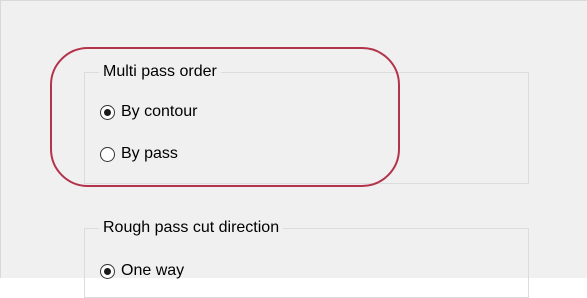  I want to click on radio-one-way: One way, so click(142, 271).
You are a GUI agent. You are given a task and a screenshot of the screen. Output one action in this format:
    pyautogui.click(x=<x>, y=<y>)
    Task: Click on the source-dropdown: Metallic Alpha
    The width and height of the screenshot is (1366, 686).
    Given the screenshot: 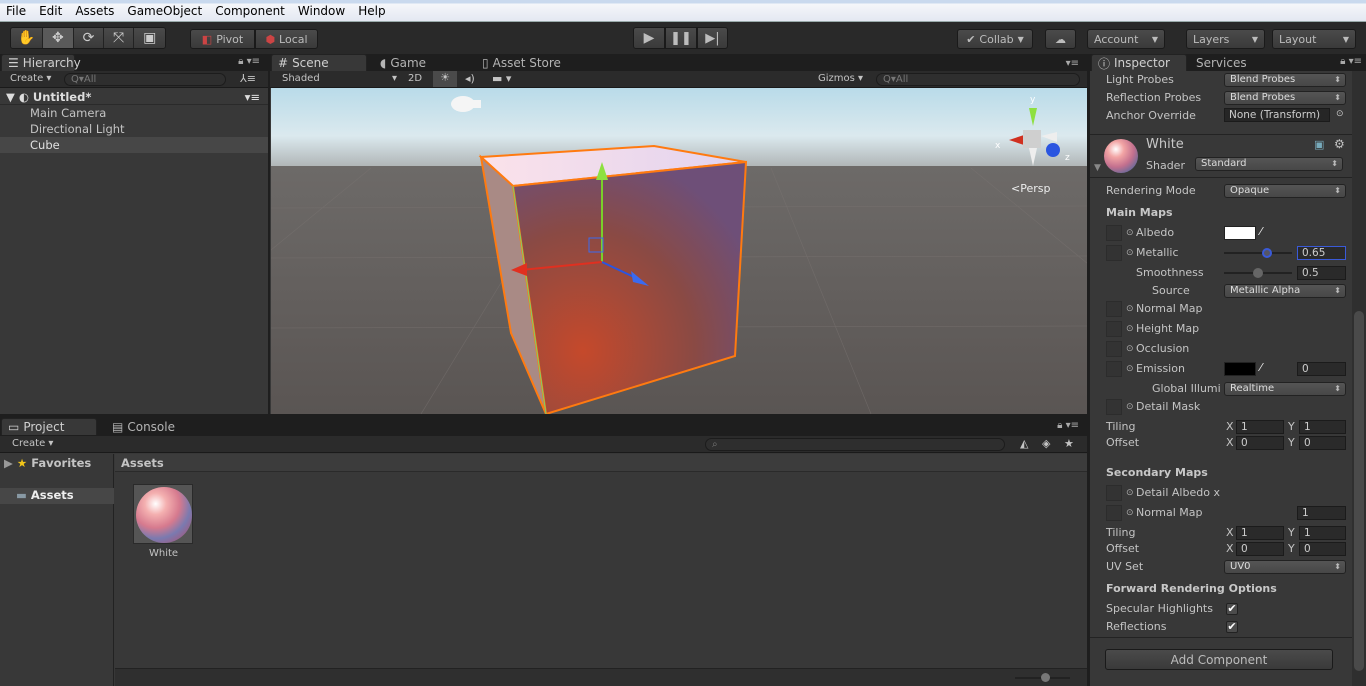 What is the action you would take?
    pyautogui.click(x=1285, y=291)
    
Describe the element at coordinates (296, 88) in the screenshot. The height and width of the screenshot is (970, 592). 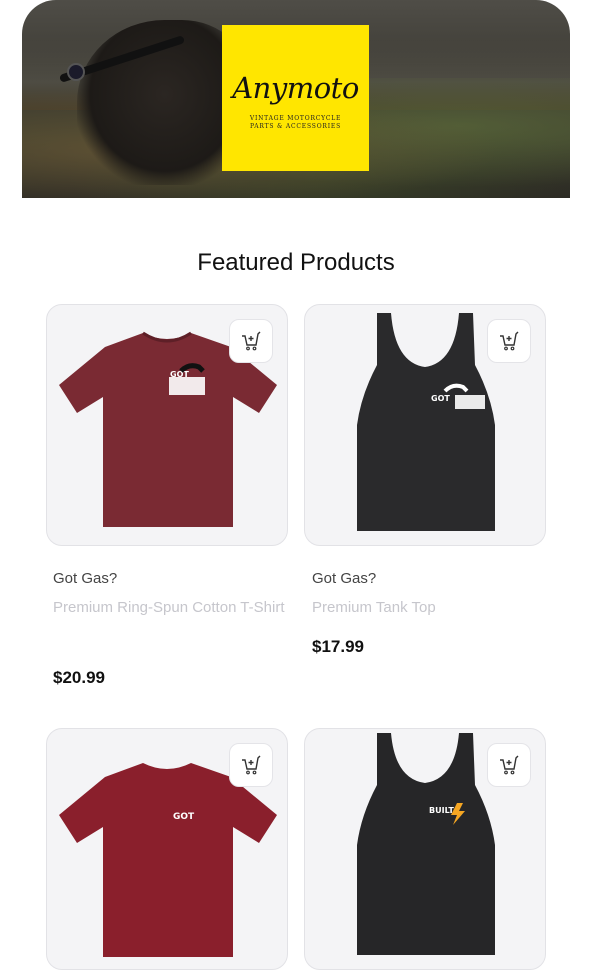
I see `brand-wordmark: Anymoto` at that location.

---

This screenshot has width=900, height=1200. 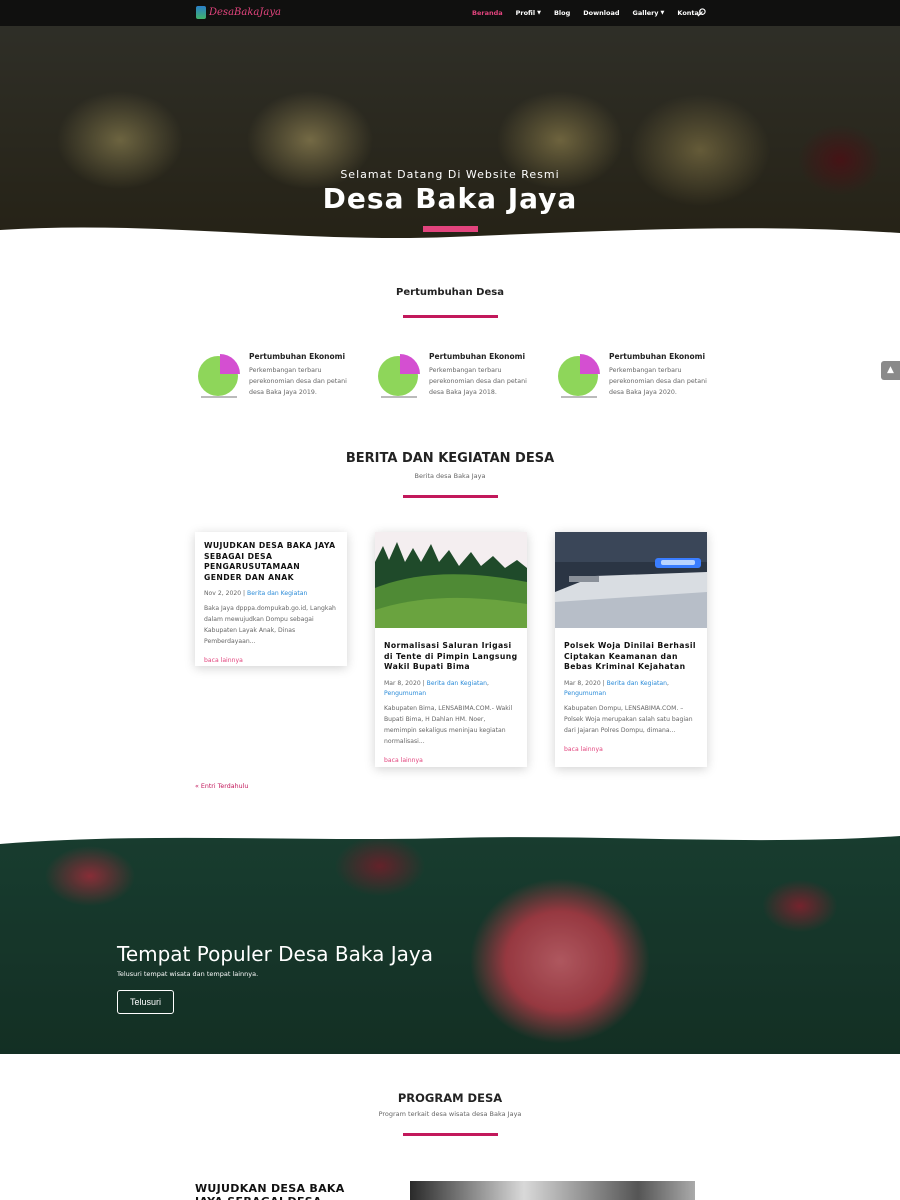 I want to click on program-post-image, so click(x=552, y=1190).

## WORK INSTRUCTION
Print, exactly as they appear, the rows from the line with "Describe the element" to the line with "at that location.", including both of those lines. Leave the pictures out of the reproduction.

## TASK ANSWER
Describe the element at coordinates (296, 88) in the screenshot. The height and width of the screenshot is (970, 592). 
I see `brand-wordmark: Anymoto` at that location.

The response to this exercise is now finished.